#### [ACTION ITEM]
Which lines run from the one with "Task: Select the '04 Октября 2020' date label" through the end of the data? Retype them exactly, without pictures.

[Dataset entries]
= Beginning of Section =

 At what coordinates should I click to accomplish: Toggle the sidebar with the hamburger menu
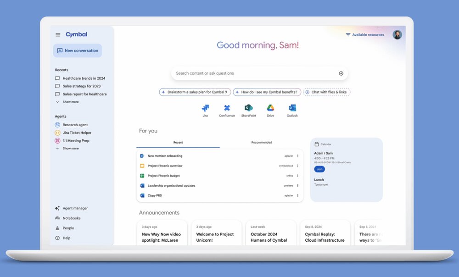tap(57, 34)
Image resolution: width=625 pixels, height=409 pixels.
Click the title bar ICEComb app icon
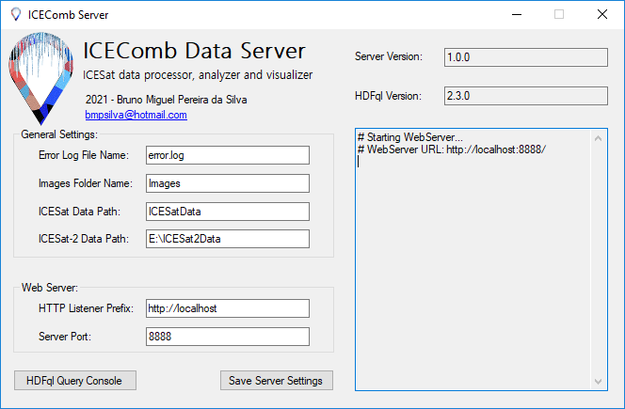coord(15,15)
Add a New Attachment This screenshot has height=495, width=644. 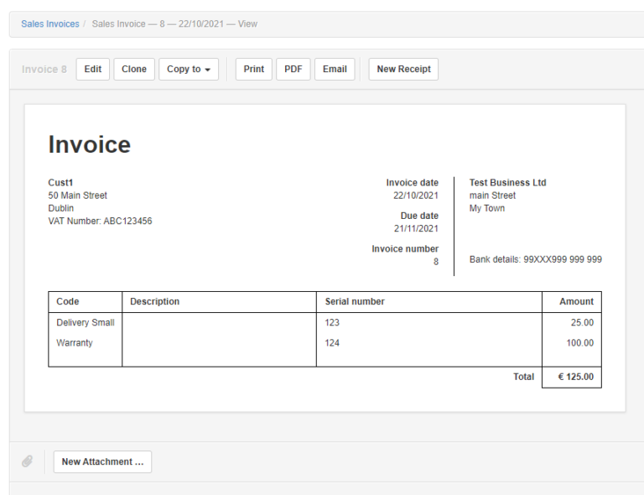[x=102, y=461]
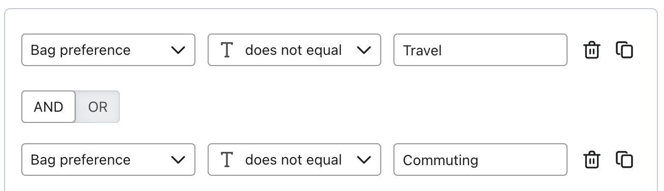Screen dimensions: 664x191
Task: Focus the Commuting value input field
Action: pyautogui.click(x=480, y=160)
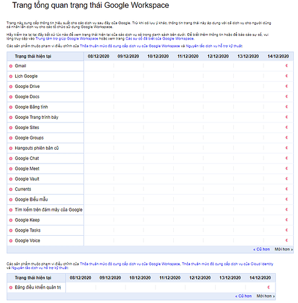This screenshot has height=303, width=298.
Task: Open first Thỏa thuận mức độ cung cấp dịch vụ link
Action: (x=130, y=46)
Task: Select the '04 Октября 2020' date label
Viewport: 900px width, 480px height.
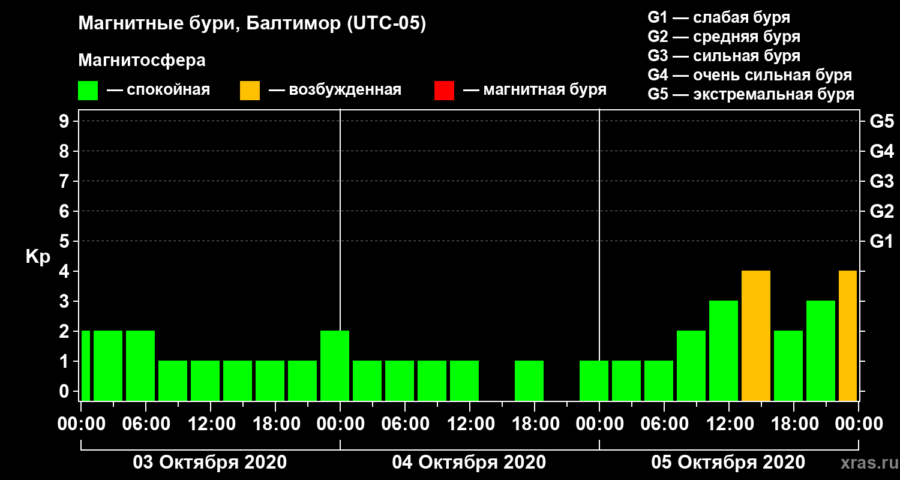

= End of Section =

#### [EXPECTED OUTPUT]
Task: Select the '04 Октября 2020' date label
Viewport: 900px width, 480px height.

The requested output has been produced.